Instead, the issue is whether, regardless of the validity, priority, or extent of Universal's lien, § 1141(c) and the doctrine of claim preclusion bar Universal from asserting that lien against the proceeds of estate property being administered pursuant to the confirmed Plan. The court considers first § 1141(c).

Section 1141(c) is an exception to the general rule, noted in Cen-Pen, 58 F.3d at 92, and Deutchman, 192 F.3d at 460, that liens pass through the bankruptcy process unaffected. Section 1141(c) provides:

(c) Except as provided in subsections (d)(2) and (d)(3) of this section and except as otherwise provided in the plan or in the order confirming the plan, after confirmation of a plan, the property dealt with by the plan is free and clear of all claims and interests of creditors....

Chapter 11 is the chapter primarily employed to reorganize businesses. Chapter 11 plans may (and as a matter of practical experience almost always do) deal with property of the estate. See 11 U.S.C. § 1123(a)(5)(A) (plan may authorize "retention by the debtor of all or any part of the property of the estate"), (B) ("transfer of all or any part of the property of the estate"), and (D) ("sale of all or any part of the property of the estate"). Moreover, plans sometime deal with property exempted from the estate under § 522. See § 1123(a)(6) (permitting exempted property to be used, sold, or leased under a plan if the debtor consents). Plans do not always deal with all property of the estate that existed under 11 U.S.C. § 541 upon the filing of the case. Occasionally, for example, selected properties may be abandoned under 11 U.S.C. § 554(a). Or estate property may have become exempt under 11 U.S.C. § 522(l) and the debtor may have elected not to dedicate the property to the plan.

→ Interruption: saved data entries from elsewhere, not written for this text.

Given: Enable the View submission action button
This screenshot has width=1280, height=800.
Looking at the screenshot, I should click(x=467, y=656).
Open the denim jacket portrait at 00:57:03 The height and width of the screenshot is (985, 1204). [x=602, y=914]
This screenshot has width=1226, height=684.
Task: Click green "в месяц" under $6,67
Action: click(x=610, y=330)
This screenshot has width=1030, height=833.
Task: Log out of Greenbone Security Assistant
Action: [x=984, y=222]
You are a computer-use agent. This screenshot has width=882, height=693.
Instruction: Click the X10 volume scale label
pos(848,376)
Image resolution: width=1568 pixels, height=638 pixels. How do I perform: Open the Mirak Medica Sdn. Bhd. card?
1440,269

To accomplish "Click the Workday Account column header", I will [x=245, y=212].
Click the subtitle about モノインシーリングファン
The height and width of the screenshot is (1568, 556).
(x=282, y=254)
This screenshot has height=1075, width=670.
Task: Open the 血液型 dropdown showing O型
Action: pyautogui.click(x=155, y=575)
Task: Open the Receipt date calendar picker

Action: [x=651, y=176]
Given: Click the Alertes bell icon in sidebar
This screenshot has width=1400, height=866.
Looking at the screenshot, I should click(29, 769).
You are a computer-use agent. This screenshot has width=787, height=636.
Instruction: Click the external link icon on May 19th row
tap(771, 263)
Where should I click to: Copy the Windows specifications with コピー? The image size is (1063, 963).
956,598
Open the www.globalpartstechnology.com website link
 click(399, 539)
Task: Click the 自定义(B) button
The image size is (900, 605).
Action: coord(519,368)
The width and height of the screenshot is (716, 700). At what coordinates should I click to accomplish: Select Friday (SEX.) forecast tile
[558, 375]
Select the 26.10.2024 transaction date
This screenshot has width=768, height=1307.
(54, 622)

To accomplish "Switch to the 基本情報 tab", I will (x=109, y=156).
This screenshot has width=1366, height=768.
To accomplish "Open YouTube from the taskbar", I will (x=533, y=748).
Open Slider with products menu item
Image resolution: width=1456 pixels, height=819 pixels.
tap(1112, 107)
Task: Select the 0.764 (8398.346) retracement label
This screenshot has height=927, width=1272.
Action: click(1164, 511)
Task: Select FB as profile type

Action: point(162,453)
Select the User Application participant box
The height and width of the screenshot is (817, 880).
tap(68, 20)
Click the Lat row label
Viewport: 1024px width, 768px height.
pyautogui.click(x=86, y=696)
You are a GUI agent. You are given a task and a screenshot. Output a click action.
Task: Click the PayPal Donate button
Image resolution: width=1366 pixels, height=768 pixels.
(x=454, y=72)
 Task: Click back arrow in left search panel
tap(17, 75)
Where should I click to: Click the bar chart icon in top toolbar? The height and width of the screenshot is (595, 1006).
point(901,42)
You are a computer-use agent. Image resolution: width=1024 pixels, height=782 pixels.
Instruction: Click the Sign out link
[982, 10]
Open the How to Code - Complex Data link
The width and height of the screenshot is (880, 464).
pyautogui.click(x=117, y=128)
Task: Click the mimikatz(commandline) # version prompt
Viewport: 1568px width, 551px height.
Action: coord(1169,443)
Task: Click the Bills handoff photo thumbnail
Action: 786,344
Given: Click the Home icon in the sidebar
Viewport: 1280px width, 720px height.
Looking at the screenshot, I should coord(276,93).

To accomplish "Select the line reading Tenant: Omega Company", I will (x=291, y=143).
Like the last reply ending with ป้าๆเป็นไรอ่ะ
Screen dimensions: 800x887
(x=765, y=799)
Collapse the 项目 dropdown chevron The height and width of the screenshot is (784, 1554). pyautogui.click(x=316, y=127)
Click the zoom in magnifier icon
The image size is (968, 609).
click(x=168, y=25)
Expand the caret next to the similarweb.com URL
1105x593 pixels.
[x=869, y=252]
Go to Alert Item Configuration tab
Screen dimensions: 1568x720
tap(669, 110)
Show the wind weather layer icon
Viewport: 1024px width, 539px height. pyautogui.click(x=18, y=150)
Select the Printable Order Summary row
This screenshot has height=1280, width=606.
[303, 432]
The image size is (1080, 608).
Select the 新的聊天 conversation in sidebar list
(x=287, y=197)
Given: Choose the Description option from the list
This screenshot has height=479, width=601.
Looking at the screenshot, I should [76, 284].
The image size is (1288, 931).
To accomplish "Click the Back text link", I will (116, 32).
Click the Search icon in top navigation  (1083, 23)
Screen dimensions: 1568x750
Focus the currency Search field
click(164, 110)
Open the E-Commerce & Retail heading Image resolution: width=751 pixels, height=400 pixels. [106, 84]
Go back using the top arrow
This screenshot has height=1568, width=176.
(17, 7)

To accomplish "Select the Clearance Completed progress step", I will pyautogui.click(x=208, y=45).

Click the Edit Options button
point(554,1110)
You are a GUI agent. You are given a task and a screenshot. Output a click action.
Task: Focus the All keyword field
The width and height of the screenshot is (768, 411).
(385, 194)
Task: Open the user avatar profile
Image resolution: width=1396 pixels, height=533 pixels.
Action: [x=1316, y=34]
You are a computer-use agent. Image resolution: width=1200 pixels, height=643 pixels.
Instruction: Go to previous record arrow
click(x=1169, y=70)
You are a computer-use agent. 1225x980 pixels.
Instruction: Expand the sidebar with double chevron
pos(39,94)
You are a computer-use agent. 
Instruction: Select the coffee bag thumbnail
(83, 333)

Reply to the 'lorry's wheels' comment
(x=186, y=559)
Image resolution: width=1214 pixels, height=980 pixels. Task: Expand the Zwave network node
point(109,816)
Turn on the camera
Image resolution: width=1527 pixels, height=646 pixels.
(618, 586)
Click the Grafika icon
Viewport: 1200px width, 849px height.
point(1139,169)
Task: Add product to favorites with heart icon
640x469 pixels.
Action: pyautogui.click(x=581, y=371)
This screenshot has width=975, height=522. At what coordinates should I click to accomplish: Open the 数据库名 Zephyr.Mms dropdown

But when a property is dealt with by a plan, the effect of § 1141(c) is plain: after confirmation of the plan, the creditor's liens on that property are extinguished if not expressly preserved. See, e.g., In re Penrod, 50 F.3d 459 (7th Cir. 1995); Minstar, Inc. v. Plastech Research, Inc. (In re Arctic Enters., Inc.), 68 B.R. 71, 79-80 (D.Minn.1986); Board of County Comm'rs v. Coleman Am. Properties, Inc. (In re American Properties, Inc.), 30 B.R. 239, 246 (Bankr.D.Kan.1983).

Section 1141(c) applies here. First, there has been an order confirming the Plan. Second, the proceeds7 to which Universal looks for satisfaction of its claim were dealt with by the Plan: Universal wants those funds distributed to it pursuant to its lien instead of being distributed in the manner provided by the Plan. Third, §...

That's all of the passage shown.